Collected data

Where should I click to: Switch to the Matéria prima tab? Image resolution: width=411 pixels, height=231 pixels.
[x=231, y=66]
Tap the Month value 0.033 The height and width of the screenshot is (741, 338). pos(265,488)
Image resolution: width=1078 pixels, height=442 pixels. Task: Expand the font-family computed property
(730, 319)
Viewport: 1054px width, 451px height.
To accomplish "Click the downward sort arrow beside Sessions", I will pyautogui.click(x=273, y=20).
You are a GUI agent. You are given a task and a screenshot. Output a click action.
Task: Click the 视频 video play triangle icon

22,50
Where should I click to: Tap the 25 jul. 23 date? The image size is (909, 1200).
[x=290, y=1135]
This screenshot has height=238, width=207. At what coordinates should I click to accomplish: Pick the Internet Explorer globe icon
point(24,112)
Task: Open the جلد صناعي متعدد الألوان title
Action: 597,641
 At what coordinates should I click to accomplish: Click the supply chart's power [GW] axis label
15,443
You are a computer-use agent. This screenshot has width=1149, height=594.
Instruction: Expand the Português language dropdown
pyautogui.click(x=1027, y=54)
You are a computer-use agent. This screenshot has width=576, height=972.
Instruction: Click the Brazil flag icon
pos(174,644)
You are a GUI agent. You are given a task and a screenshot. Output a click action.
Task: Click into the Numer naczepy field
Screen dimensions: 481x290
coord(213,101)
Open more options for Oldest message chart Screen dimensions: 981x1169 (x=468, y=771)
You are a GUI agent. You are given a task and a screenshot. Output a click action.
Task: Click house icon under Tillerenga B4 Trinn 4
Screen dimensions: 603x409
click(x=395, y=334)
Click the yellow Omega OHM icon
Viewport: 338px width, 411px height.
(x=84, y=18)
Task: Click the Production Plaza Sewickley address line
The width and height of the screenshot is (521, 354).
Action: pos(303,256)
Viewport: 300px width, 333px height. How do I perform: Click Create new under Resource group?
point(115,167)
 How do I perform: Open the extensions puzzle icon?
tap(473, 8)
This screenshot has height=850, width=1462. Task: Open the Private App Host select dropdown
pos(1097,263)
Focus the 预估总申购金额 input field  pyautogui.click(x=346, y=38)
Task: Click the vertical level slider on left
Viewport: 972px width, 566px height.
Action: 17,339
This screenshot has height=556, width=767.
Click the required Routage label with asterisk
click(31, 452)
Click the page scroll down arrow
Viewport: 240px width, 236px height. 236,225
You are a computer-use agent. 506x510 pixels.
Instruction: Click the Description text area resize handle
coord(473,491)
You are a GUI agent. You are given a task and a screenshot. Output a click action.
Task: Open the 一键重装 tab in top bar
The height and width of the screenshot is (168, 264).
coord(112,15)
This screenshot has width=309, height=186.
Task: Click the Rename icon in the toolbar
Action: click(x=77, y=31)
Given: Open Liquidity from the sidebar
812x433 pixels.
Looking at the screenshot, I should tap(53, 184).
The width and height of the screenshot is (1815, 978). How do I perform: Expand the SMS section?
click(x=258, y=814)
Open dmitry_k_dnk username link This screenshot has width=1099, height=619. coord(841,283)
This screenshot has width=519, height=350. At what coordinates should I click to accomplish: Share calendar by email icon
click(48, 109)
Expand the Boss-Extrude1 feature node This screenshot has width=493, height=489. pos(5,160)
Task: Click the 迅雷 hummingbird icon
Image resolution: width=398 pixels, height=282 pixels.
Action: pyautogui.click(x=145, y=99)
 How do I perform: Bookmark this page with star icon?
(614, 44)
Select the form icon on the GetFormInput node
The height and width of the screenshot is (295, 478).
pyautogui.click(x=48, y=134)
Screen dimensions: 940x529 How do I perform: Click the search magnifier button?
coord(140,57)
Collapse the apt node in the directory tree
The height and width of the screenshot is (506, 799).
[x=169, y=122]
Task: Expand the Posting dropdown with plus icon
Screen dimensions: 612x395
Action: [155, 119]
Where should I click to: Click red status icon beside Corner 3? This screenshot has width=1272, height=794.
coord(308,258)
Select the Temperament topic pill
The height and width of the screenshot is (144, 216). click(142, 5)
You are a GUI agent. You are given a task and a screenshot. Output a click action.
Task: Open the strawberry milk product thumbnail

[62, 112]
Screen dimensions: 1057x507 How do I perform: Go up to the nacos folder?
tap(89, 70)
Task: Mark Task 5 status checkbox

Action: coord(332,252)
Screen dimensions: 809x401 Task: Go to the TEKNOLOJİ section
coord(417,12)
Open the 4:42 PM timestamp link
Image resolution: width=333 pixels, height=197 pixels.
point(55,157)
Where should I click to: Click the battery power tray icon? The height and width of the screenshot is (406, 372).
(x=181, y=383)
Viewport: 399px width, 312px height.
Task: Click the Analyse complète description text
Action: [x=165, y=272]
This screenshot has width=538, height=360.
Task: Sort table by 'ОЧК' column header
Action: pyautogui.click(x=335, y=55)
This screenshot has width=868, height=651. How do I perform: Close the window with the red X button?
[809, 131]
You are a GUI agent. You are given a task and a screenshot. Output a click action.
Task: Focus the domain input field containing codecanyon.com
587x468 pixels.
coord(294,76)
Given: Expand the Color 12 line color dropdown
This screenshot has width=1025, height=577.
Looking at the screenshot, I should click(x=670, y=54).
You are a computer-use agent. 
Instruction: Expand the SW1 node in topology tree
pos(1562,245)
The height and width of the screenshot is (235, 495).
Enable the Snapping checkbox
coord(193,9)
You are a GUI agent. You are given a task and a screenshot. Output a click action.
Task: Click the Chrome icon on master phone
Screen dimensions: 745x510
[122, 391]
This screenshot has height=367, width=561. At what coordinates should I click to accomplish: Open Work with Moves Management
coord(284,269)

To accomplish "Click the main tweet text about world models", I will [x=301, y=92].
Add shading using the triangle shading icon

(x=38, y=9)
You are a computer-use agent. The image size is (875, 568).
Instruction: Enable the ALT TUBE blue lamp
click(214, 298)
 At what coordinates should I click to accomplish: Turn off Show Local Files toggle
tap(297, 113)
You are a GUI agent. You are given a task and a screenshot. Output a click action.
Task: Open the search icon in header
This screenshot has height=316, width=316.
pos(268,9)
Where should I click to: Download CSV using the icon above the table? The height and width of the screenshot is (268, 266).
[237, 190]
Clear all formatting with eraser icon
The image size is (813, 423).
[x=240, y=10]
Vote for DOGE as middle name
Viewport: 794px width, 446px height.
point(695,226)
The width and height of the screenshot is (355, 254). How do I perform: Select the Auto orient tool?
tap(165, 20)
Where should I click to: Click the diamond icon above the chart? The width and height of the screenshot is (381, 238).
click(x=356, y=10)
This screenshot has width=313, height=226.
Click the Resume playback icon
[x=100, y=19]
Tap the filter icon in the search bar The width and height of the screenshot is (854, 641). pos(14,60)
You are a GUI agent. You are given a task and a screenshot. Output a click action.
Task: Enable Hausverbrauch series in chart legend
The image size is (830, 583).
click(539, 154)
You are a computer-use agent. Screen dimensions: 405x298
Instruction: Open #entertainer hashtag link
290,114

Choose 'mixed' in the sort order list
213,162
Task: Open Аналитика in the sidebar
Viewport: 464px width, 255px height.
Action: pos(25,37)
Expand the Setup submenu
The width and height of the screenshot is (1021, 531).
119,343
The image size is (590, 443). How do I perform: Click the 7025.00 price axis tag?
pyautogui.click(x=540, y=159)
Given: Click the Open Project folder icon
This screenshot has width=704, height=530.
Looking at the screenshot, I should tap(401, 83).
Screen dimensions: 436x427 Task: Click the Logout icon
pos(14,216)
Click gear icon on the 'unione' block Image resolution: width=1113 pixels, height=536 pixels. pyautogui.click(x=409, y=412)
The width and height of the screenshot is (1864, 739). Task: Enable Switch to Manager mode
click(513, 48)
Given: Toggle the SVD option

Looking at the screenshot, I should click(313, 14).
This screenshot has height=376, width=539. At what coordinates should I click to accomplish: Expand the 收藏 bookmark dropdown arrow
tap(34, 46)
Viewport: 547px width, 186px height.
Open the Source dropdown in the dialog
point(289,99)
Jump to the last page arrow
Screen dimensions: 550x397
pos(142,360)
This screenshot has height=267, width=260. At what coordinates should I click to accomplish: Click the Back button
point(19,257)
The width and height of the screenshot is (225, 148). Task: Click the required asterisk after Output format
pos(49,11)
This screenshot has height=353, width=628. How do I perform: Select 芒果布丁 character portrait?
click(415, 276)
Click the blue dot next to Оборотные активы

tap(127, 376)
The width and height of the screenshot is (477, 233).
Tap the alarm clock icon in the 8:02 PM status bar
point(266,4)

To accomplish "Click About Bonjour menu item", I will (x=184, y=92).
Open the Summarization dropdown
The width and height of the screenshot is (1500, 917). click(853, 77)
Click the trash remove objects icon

◆ **YOUR TASK**
Tell how many lines of the data include the word "sidebar", and nothing else.

◆ **ANSWER BOX**
2